The Autodidacts

Exploring the universe from the inside out

Autodidacts Newsletter #19

For the past year or more, one of the Autodidacts has been thinking way too much about the philosophy of profanity —  and has just finished a somewhat excessive exploration of the topic. Behold,  “Swearing is Dumb” (except when it isn’t):

Swearing is Dumb
A caveat before we get started: this essay will hopefully apply to people at least vaguely like me; it may not apply to people from different cultural backgrounds. These days swearing seems almost ubiquitous, especially among my generation, and especially on the internet. Let’s stop and ponder:…
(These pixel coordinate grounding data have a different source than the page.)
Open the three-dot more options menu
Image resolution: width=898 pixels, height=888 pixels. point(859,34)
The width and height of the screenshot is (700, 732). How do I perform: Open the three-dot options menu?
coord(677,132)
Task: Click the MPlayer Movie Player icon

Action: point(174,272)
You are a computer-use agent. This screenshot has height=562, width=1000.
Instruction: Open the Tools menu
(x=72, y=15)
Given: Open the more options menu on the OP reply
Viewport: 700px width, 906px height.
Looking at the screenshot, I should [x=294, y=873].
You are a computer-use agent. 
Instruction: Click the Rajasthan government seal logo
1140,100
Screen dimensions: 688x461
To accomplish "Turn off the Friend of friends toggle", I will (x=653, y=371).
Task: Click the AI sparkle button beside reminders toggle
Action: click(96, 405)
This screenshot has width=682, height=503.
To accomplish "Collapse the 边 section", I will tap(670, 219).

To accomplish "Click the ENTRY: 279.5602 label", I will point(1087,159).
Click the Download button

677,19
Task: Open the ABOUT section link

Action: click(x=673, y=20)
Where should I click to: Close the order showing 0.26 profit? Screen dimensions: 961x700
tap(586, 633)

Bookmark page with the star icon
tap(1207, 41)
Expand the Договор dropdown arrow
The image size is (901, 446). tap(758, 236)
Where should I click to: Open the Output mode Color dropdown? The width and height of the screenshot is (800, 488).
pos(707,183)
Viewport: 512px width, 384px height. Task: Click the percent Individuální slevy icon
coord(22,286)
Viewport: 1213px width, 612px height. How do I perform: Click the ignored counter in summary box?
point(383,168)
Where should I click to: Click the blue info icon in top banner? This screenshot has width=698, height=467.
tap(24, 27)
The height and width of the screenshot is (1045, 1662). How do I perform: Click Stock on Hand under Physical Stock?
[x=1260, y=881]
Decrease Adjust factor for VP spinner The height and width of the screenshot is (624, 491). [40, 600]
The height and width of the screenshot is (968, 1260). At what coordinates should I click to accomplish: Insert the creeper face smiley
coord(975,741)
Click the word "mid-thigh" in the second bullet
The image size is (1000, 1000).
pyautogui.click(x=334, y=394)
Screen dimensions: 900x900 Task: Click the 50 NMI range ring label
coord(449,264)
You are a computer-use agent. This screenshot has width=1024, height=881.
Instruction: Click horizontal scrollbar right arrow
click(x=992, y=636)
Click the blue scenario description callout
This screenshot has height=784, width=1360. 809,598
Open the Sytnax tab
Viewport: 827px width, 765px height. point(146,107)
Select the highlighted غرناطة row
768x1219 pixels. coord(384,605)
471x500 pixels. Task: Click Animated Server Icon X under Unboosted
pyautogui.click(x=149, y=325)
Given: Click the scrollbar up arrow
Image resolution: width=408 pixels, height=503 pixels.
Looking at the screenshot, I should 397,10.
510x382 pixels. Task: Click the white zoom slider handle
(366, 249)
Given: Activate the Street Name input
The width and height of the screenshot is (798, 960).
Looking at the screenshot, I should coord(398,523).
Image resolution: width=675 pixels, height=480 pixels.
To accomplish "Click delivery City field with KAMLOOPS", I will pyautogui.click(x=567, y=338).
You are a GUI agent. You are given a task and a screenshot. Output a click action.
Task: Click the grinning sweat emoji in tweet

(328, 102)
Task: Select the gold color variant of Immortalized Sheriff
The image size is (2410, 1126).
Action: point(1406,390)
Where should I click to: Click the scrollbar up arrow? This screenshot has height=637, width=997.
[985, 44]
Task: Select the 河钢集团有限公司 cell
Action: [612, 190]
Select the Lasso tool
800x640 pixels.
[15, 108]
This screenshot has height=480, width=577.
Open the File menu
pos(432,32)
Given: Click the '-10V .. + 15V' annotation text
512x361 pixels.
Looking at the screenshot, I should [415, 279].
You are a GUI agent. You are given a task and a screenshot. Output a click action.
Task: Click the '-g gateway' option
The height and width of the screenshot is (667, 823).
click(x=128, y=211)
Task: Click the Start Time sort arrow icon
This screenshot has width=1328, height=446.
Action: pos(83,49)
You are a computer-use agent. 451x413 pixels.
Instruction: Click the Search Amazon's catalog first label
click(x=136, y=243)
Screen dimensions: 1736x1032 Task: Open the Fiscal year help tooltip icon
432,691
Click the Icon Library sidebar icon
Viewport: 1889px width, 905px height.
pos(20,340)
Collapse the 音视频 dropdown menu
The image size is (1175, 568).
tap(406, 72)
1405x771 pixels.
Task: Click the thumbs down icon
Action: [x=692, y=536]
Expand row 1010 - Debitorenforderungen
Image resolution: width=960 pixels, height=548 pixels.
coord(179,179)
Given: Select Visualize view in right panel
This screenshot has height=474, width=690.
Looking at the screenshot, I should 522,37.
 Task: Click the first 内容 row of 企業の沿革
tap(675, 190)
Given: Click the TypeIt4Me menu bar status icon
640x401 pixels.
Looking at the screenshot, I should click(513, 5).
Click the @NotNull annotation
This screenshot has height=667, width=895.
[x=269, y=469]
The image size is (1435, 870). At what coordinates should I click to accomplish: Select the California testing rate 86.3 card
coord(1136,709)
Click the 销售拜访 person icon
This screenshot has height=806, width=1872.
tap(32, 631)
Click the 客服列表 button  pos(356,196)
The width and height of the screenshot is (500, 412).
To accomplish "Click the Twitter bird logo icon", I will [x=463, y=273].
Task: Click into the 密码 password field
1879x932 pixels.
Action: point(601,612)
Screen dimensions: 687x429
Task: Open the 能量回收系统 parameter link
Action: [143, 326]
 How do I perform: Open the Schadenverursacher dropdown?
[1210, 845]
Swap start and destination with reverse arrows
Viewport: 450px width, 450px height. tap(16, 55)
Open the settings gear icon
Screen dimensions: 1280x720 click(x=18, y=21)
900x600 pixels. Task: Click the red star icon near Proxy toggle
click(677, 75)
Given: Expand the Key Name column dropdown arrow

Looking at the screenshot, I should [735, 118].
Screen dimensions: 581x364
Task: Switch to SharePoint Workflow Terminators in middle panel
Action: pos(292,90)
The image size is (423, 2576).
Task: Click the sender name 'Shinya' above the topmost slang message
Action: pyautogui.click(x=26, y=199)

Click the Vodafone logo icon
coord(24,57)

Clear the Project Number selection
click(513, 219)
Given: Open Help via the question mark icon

And even more philosophical navel-gazing:

Thinking You Are a Genius is a Handicap
Thinking you’re a genius can be quite a handicap. People who believe they’re geniuses tend to be obnoxious to be around — especially if their belief is unfounded, which it often is. And having a negative impact on other people has a negative impact on oneself. The relational drawbacks

As promised, we have two extremely dull tech articles. I spend so much time trying to keep this blog running on the cheap, I have to share what I’ve learned to recoup the losses. Don’t worry, the Ghost on Fly tutorial infestation will be brought under control eventually…

We don’t have any new neuroscience content, and haven’t for some time. But we do have a neuroscience question.

Has anyone used EEG to study the differences between writing with your right hand, and writing with your left hand?

One of the Autodidacts (right-handed) has taught himself to scrawl cursive backwards with his non-dominant hand, which makes the brain hurt.

A few curious facts:

  1. The right hemisphere controls the left side of the body, and the left hemisphere controls the right side of the body. We think. Mostly?
  2. Pop science claims the right hemisphere of the brain tends to be more creative and visual, and the left hemisphere more verbal and logical. (This idea seems to derive from Roger W. Sperry’s research, and may well be fake news (Nielsen et al, 2013).)
  3. There are some bizarre experiments on people with severed corpus callosums.
  4. Leonardo da Vinci is believed to have been left-handed, and wrote from right to left. He is also generally considered to have been a creative genius.

So, was the fact he wrote and drew mainly with his left hand (though he was likely ambidextrous) a coincidence?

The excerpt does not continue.